CHECK YOUR UNDERSTANDING:
A – In the political rant, how much money is listed as the government's allocation for the War on Christmas?
B – Reproduce the section of the political rant that opens with the words containing "Dear lame stream" and closes with "is being printed)", substituting "Thanksgiving" for "Christmas".
C – Please resume the political rant after its last line and write what comes next.

TEXT EXCERPT:
· · · ·

Dear lame stream media, please stop suggesting shit to republicans. Pushing Chris Christie on them or encouraging a more moderate path for their party will only make them run harder and further to the right. There’s no point in trying to…oh, I get it! Brilliant! Proceed Governor.

As I’ve said, at this point I actually want the tea party to thrive because it could well mark the end of The GOP. Something unfixable, like my old Chrysler K car, must die. But, no matter what happens, we’re missing the real issue here: ninja porn. Okay, the other real issue: the fact the Foxeteers out there will continue to stomp their feet and vote on a whole host of meaningless issues.

Example of the day, the government’s allocation for:

The War on Christmas  =  25 Dollars (you’re next Rudolf!)

The War on Drugs  =  1 Trillion (which is an epic fail, yet the next trillion is being printed)

· · · ·

INFORMATION PROVIDED:
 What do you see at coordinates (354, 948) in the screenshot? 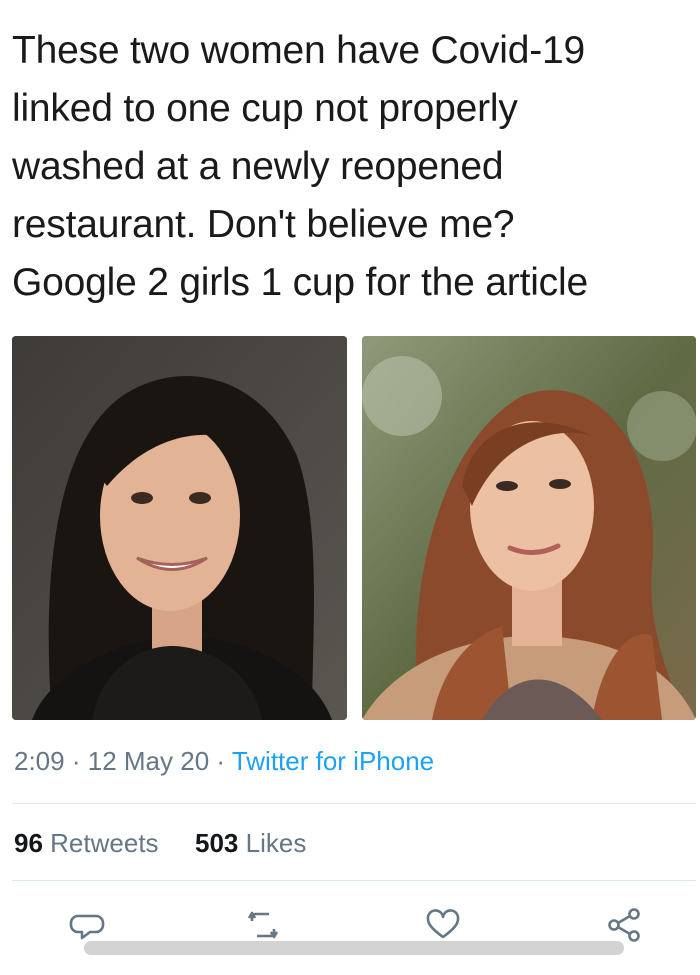
I see `home-indicator-bar` at bounding box center [354, 948].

· · · ·

YOUR WRITTEN ANSWERS:
A – 25 dollars.

B –
Dear lame stream media, please stop suggesting shit to republicans. Pushing Chris Christie on them or encouraging a more moderate path for their party will only make them run harder and further to the right. There’s no point in trying to…oh, I get it! Brilliant! Proceed Governor.

As I’ve said, at this point I actually want the tea party to thrive because it could well mark the end of The GOP. Something unfixable, like my old Chrysler K car, must die. But, no matter what happens, we’re missing the real issue here: ninja porn. Okay, the other real issue: the fact the Foxeteers out there will continue to stomp their feet and vote on a whole host of meaningless issues.

Example of the day, the government’s allocation for:

The War on Thanksgiving  =  25 Dollars (you’re next Rudolf!)

The War on Drugs  =  1 Trillion (which is an epic fail, yet the next trillion is being printed)

C –
As a pretty good prognosticator I believe we are truly at a crossroads. The great divergence has ended and we are now experiencing the rise of the rest. So I make my predictions within the context of an ongoing American decline. That doesn’t necessarily mean the end of America, but rough waters are certainly ahead for a variety of reasons. If we elect Dems for the next several election cycles I believe we will muddle along and navigate this potentially volatile period of human history reasonably well. But, should a republican return to office in the near future, it’s going to be a quick trip to Shitsville—which I believe was also a Monkees’ song. There is a middle way, of course, called the Christie path and this would look different still, but….um…:

“Sure Chris Christie is more electable in a general election, but I don’t think he has a Sno-Balls’ chance in his pantry of making it through the primaries.”

—Mick Zano

The GOP has chosen the road of maximum suckage, which I believe was also a movie with Emilio Estevez. Lloyd Green begs to differ over at The Beast. No, Lloyd I’m pretty sure it was Emilio Estevez.

Meanwhile, here’s Frum on RHINO watch:

“They look to Speaker Boehner and Leader McConnell to fend off the crazies in the caucus, but they did not understand that those leaders’ strategy for ‘fending off’ the crazies consisted of abject appeasement of the crazies.”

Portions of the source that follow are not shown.